- Born: Linda K. Nozick
- Education: George Washington University (B.S. 1989) University of Pennsylvania (M.S.E. 1990, Ph.D. 1992)
- Awards: Presidential Early Career Award (PECASE) (1997) National Science Foundation CAREER Award (1997) DOE-OSTI Winter Simulation Conference Best Contributed Paper (2021)
- Engineering career
- Discipline: Systems engineering, civil engineering, operations research
- Practice name: School of Civil and Environmental Engineering at Cornell (Director) Cornell Systems Engineering Program (Co-founder & Director)
- Projects: Time-dependent routing algorithms for hazardous-materials transport Mathematical modeling of disaster recovery and critical infrastructure resilience Stochastic optimization for fleet planning

= Linda Nozick =

American transportation engineer

Linda Karen Nozick is an American civil engineer and transportation engineer whose research has applied methods from operations research and systems engineering to problems including fleet management, optimal facility location for product distribution, emergency planning for shelters and transportation in extreme weather, the robustness of electrical grids to natural disasters and terrorist attacks, and the global supply chain. She is a professor at Cornell University, where she directs Cornell's School of Civil and Environmental Engineering.

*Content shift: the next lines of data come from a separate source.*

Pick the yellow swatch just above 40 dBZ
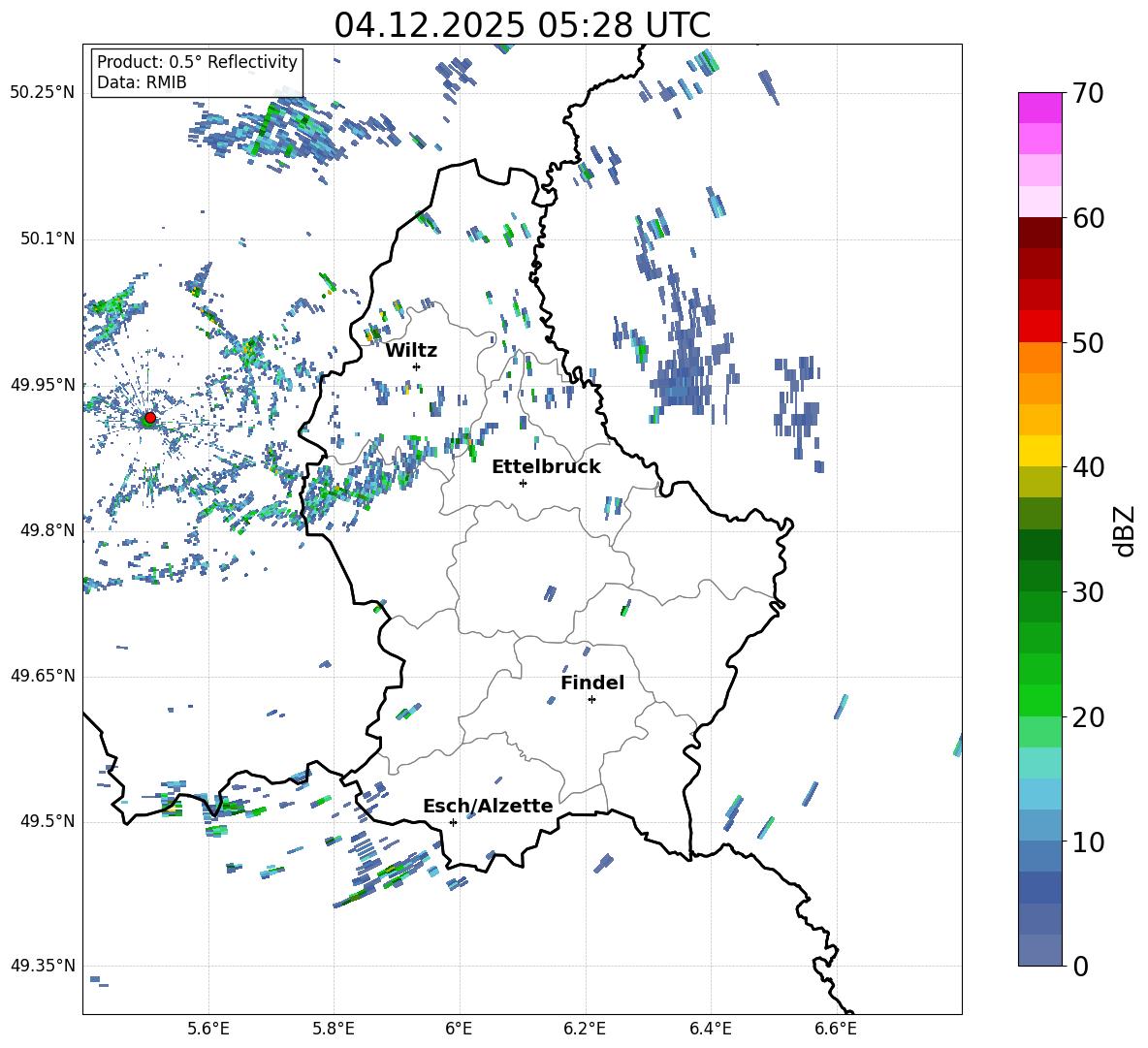Image resolution: width=1148 pixels, height=1048 pixels. coord(1040,451)
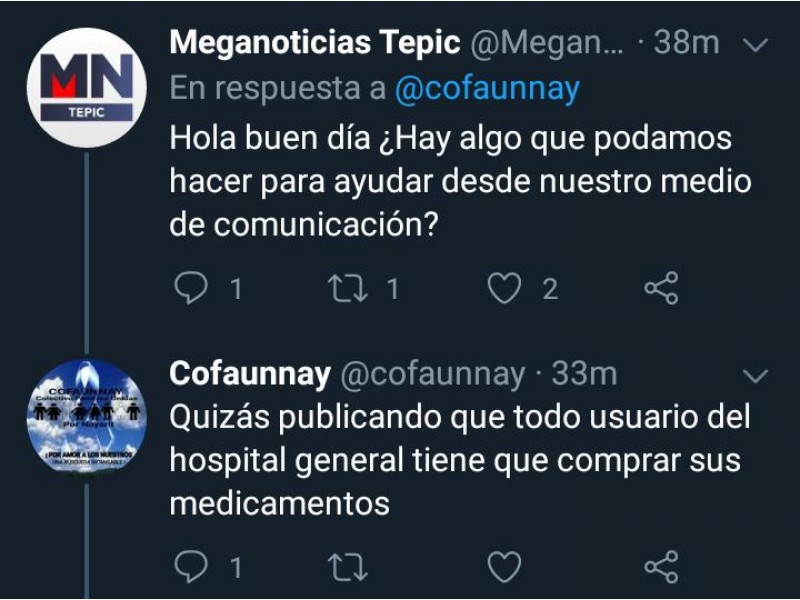Image resolution: width=800 pixels, height=600 pixels.
Task: Open the tweet text asking how to help
Action: (461, 182)
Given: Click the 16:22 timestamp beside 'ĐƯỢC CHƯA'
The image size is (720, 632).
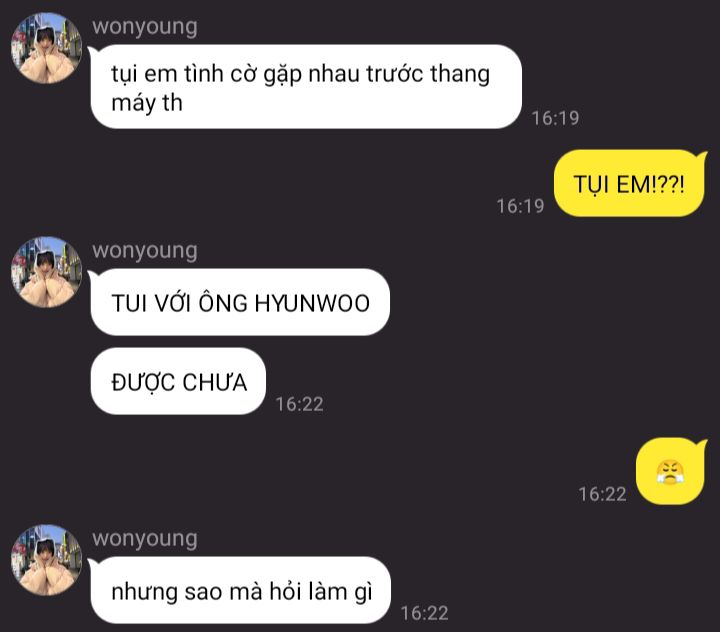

Nozick majored in Systems Analysis and Engineering at George Washington University, graduating in 1989. She continued her studies at the University of Pennsylvania, where she received a master's degree in 1990 and completed her Ph.D. in 1992. Her dissertation, A model of intermodal rail-truck service for operations management, investment planning, and costing, was supervised by Edward K. Morlok.

She was a 1997 recipient of the Presidential Early Career Award for Scientists and Engineers, given "for development of innovative solutions to problems associated with transportation of hazardous waste and incorporating non-traditional skills into undergraduate transportation engineering courses". In 2011, she was appointed by president Barack Obama to the Nuclear Waste Technical Review Board.